The solar arrays will provide 100% of Hotel Marcel’s electricity for lighting, heating, and cooling. The hotel will include among its amenities 12 on-site Tesla superchargers for electric vehicles. Other sustainable features include Mitsubishi variable refrigerated flow air-source heat pumps, an energy recovery system, and recycled and local construction materials. All lighting will be low-voltage power-over-ethernet LED technology. Energy Use Intensity Rating is projected to be 34 kBtu/ft^2, which is 80% less energy than median EUI for hotels in the United States.
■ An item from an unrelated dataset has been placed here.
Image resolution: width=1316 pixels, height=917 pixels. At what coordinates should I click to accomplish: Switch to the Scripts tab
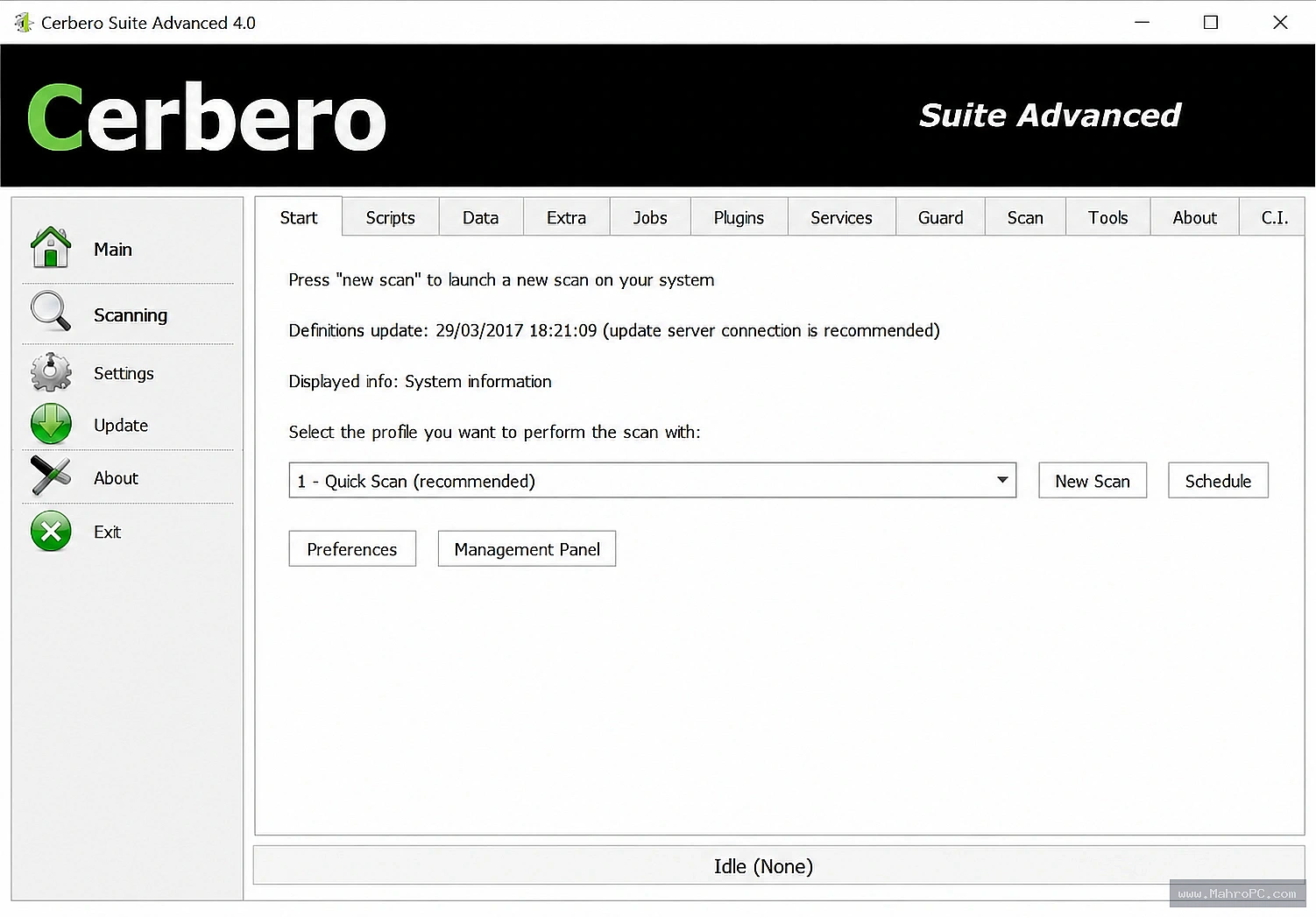390,217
All told, Hotel Marcel is aiming to be 60% more energy efficient than code requirements. To hit that target, the Building Team applied spray foam insulation to seal and increase the R-value of the structure’s exterior, which was tricky, says Krueger, because historic preservation requirements limited the extent to which the building’s precast panels could be altered. (Steven Winter Associates is this project’s engineering consultant, and will conduct a whole-building air-barrier test upon completion of this rehabilitation.)
Some of the project’s other challenges included the fact that the building “was filled with hazardous materials, and there was little access to the inside, which really wasn’t abated until last summer,” says Krueger.
Once completed, the building’s penthouse will serve as a 7,000-sf event space for the hotel. Consigli, says Burke, hopes this project becomes an example for future historic restorations that are economically feasible to execute.